Added Babcock, “For those of us who have the life we have, and the freedom we have, to repay respects to the people who went before us and made sure that happened; I mean, it’s pretty straightforward and common sense to me. But I don’t know why we’re talking about this.”

Tortorella has received criticism from the sports media world who disagreed with his beliefs.

ESPN’s Stephen A. Smith said he believed Tortorella should be removed from his Team USA.

“You are saying that if he chose to exercise his right as an American citizen, you representing the United States would then turn around and punish him for the very rights this country has bestowed upon its citizens? If that is not un-American I don’t know what is. So as far as I’m concerned, the problem is not with Colin Kaepernick here. It is with John Tortorella who should be stripped as his title as coach of Team USA until he changes his stance,” Smith during a Wednesday episode of First Take. “He has absolutely, unequivocally no right whatsoever to bench any of his players who elects to exercise their First Amendment rights, because when you are a member of Team USA, you are proudly representing the red, white and blue and all that it stands for, not just the parts you like.”

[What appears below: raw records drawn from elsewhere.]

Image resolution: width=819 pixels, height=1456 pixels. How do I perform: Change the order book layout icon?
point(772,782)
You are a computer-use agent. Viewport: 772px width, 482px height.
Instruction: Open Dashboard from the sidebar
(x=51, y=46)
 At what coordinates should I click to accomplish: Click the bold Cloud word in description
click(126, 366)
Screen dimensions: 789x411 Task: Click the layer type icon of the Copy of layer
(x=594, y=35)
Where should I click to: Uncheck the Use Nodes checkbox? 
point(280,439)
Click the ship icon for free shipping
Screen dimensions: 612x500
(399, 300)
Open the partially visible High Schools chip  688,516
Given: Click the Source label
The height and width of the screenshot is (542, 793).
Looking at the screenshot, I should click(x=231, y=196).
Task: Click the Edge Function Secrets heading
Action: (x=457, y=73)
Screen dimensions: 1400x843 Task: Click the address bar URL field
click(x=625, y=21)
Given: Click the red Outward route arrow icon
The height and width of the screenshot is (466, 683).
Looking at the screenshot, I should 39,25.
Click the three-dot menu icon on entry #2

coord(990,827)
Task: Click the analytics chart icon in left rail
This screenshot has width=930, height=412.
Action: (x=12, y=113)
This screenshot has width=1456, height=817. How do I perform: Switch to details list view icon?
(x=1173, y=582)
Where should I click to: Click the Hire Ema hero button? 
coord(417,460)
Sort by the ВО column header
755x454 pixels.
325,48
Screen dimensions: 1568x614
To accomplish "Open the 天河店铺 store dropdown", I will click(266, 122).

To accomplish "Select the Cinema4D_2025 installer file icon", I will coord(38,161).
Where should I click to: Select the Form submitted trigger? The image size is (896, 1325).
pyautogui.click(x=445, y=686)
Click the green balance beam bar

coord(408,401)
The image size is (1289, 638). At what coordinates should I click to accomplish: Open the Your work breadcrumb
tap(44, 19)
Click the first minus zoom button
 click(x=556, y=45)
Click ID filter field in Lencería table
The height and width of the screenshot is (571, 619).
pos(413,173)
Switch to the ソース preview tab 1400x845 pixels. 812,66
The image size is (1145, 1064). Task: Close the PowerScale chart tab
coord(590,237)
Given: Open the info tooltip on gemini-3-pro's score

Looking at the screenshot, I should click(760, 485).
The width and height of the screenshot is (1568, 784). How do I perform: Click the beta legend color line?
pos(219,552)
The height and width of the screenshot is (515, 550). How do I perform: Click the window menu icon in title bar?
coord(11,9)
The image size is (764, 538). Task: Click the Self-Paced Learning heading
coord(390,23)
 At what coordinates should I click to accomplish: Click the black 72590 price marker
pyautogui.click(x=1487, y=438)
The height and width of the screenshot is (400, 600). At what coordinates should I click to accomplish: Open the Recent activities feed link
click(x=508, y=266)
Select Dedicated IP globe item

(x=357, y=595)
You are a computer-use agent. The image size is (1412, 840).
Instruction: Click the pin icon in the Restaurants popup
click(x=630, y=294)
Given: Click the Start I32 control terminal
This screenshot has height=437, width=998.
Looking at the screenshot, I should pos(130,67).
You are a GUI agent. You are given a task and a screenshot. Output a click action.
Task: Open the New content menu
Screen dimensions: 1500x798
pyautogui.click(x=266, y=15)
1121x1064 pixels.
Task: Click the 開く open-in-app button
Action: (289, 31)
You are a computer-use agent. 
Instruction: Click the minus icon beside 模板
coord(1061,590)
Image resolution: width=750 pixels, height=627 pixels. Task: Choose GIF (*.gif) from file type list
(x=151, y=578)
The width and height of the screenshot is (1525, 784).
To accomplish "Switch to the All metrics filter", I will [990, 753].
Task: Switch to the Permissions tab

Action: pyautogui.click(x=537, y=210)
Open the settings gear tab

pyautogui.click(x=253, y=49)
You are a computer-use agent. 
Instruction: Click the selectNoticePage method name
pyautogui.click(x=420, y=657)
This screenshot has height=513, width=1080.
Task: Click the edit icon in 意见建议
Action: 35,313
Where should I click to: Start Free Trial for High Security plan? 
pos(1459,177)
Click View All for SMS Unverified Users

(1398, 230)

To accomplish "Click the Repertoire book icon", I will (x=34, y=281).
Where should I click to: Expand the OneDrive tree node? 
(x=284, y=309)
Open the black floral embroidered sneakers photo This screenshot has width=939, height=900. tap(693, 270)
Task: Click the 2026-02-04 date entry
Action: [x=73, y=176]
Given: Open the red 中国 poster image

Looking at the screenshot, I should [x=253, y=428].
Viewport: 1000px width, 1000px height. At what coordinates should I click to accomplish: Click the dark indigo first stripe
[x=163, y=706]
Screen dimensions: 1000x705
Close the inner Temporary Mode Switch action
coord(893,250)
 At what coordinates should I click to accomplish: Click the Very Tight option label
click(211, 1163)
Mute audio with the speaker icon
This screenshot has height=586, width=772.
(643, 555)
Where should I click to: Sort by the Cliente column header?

Media personality Keith Olbermann called Tortorella a “boundless embarrassment” for his comments.

Tortorella was asked about his son, who is an Army Ranger, and how that plays into his beliefs.

“I’m not going to discuss my son,” Tortorella said. “I just watch what goes on and what the people do in the military, not just the military period as far as what they do – that plays into it. I’m not going to discuss my son.”

Tortorella also said an Army representative spoke with Team USA on Wednesday. The coach noted that nationalism has played a role in how he wants this team to come together and prepare for the upcoming tournament.

“It’s not wanting them to feel the pride of the U.S. I know they do. Certainly this is a platform with that. We’re playing hockey. Other people are doing the real stuff. This gentleman that spoke to us this morning is doing the real stuff, life and death. We just want to give to our country in our little way and quite honestly, we’re entertainers,” Tortorella said. “What this man talked about in our locker room and what he does casts a huge shadow over us as far as what we’re doing. It’s our situation, it’s what we do as citizens and U.S. people, so we just want to give. It certainly is, in my mind, right from the get-go with this about your country.”

USA Today recently asked several Team USA members what they though of Kaepernick’s stance. Many displayed nationalism towards the country’s flag and anthem, but didn’t go as far as Tortorella with their comments.

“I think as athletes we have a great platform and to use it to influence social change is within our right,” Boston Bruins forward David Backes said according to USA Today. “Whether you should do that during the anthem, which stands for our country and salutes those who have given their lives for our country, allowing athletes to play, is a matter of debate. I have my opinions on that.”